_Extrait présenté_
★ ★ ★ ★ ★

Configuration KRaft (Sans ZooKeeper)

# kafka-kraft.yaml
apiVersion: kafka.strimzi.io/v1beta2
kind: KafkaNodePool
metadata:
  name: dual-role
  namespace: kafka
  labels:
    strimzi.io/cluster: kafka-kraft
spec:
  replicas: 3
  roles:
    - controller
    - broker
  storage:
    type: jbod
    volumes:
      - id: 0
        type: persistent-claim
        size: 100Gi
        deleteClaim: false
---
apiVersion: kafka.strimzi.io/v1beta2
kind: Kafka
metadata:
  name: kafka-kraft
  namespace: kafka
  annotations:
    strimzi.io/node-pools: enabled
    strimzi.io/kraft: enabled
spec:
  kafka:
    version: 3.6.0
    metadataVersion: 3.6-IV2
    listeners:
      - name: plain
        port: 9092
        type: internal
        tls: false
      - name: tls
        port: 9093
        type: internal
        tls: true
    config:
      offsets.topic.replication.factor: 3
      transaction.state.log.replication.factor: 3
      transaction.state.log.min.isr: 2
      default.replication.factor: 3
      min.insync.replicas: 2
  entityOperator:
    topicOperator: {}
    userOperator: {}

Gestion du Stockage

Storage Classes Recommandees

# storage-class-aws.yaml (AWS EBS)
apiVersion: storage.k8s.io/v1
kind: StorageClass
metadata:
  name: fast-ssd
provisioner: ebs.csi.aws.com
parameters:
  type: gp3
  iops: "16000"
  throughput: "1000"
  fsType: xfs
reclaimPolicy: Retain
volumeBindingMode: WaitForFirstConsumer
allowVolumeExpansion: true
---
# storage-class-gcp.yaml (GCP PD)

★ ★ ★ ★ ★

_À faire_
1. D'après l'extrait sur Kafka, comment les nœuds du pool dual-role reçoivent-ils à la fois le rôle de contrôleur et celui de broker ? Répondez en une à trois phrases.
2. Indiquez si chaque affirmation concorde avec l'extrait sur Kafka, par oui ou par non, en citant les mots décisifs : (a) le pool de nœuds compte trois réplicas ; (b) l'écouteur du port 9093 fonctionne sans TLS ; (c) la classe de stockage AWS utilise le système de fichiers ext4.
3. Écrivez la suite de l'extrait sur Kafka à partir de sa dernière ligne.
Les données proviennent d'une source distincte de l'extrait.

_Données_

★ ★ ★ ★ ★

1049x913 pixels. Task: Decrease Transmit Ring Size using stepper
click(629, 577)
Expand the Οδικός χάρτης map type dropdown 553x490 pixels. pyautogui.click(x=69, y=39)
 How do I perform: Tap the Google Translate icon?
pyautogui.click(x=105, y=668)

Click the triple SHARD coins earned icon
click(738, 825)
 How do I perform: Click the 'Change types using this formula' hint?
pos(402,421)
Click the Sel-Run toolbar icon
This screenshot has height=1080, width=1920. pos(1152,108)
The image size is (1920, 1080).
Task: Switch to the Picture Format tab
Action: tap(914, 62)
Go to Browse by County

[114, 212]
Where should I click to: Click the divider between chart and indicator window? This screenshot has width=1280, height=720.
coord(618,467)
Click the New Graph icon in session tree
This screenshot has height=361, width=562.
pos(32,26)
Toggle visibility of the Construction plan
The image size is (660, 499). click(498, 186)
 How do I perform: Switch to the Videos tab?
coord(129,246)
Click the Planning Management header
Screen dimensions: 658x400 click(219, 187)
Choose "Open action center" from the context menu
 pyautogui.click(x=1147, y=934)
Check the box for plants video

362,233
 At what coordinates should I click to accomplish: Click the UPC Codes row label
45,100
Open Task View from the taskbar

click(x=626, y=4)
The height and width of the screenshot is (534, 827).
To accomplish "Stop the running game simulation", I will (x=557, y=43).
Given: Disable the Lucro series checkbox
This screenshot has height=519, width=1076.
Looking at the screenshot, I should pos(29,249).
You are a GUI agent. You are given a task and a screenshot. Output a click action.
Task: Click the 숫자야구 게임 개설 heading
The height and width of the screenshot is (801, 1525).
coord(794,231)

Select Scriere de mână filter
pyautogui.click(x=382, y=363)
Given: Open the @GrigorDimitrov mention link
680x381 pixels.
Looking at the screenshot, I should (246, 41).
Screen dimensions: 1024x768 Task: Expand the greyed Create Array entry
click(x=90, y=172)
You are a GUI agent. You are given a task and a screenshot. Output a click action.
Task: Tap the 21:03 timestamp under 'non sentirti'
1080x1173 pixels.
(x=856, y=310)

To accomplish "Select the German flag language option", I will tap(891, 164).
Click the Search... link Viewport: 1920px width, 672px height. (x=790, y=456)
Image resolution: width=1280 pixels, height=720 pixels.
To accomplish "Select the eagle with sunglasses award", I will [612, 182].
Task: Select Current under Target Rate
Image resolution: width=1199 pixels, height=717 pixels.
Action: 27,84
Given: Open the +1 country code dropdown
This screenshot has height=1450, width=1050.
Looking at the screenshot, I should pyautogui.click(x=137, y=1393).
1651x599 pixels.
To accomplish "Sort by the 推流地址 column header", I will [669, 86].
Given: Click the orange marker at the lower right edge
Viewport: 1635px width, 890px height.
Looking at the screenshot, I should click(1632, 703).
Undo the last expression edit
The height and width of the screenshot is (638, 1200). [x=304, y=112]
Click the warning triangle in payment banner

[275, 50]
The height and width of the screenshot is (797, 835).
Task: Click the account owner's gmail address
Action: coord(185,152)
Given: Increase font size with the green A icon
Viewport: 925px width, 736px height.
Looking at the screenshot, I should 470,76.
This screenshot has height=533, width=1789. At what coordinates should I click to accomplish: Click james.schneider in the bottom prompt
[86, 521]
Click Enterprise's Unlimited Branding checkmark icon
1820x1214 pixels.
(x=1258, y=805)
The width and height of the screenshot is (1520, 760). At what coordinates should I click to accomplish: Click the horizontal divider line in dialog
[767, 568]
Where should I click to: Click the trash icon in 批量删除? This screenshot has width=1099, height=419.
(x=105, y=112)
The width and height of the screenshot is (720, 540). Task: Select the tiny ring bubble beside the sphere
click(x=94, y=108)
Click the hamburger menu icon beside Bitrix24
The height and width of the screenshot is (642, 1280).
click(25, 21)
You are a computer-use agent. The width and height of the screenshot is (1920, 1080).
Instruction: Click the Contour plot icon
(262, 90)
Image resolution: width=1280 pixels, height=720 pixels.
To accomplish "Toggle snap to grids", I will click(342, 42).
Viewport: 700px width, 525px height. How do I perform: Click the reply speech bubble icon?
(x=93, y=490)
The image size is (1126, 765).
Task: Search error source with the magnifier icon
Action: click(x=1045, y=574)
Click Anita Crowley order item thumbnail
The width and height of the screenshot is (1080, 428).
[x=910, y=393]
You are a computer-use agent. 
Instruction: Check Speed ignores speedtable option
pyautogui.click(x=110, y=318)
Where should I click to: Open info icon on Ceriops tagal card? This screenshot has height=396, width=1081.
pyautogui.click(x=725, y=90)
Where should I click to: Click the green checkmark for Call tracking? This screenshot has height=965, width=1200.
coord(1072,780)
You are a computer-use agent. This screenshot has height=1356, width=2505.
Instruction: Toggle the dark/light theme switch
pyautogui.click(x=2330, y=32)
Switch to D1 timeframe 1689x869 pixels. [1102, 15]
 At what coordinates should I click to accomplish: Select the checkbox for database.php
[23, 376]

★ ★ ★ ★ ★

_Réponses_
1. Dans la ressource KafkaNodePool nommée dual-role, le champ spec fixe « replicas: 3 » et sa liste « roles » contient à la fois « controller » et « broker ». Chacun des trois nœuds du pool assure donc les deux rôles.

2.
(a) Oui : « replicas: 3 ».
(b) Non : « port: 9093 », puis « tls: true ».
(c) Non : « fsType: xfs ».

3.
apiVersion: storage.k8s.io/v1
kind: StorageClass
metadata:
  name: fast-ssd
provisioner: pd.csi.storage.gke.io
parameters:
  type: pd-ssd
reclaimPolicy: Retain
volumeBindingMode: WaitForFirstConsumer
allowVolumeExpansion: true
---
# storage-class-azure.yaml (Azure Disk)
apiVersion: storage.k8s.io/v1
kind: StorageClass
metadata:
  name: fast-ssd
provisioner: disk.csi.azure.com
parameters:
  skuName: Premium_LRS
reclaimPolicy: Retain
volumeBindingMode: WaitForFirstConsumer
allowVolumeExpansion: true

JBOD (Just a Bunch Of Disks)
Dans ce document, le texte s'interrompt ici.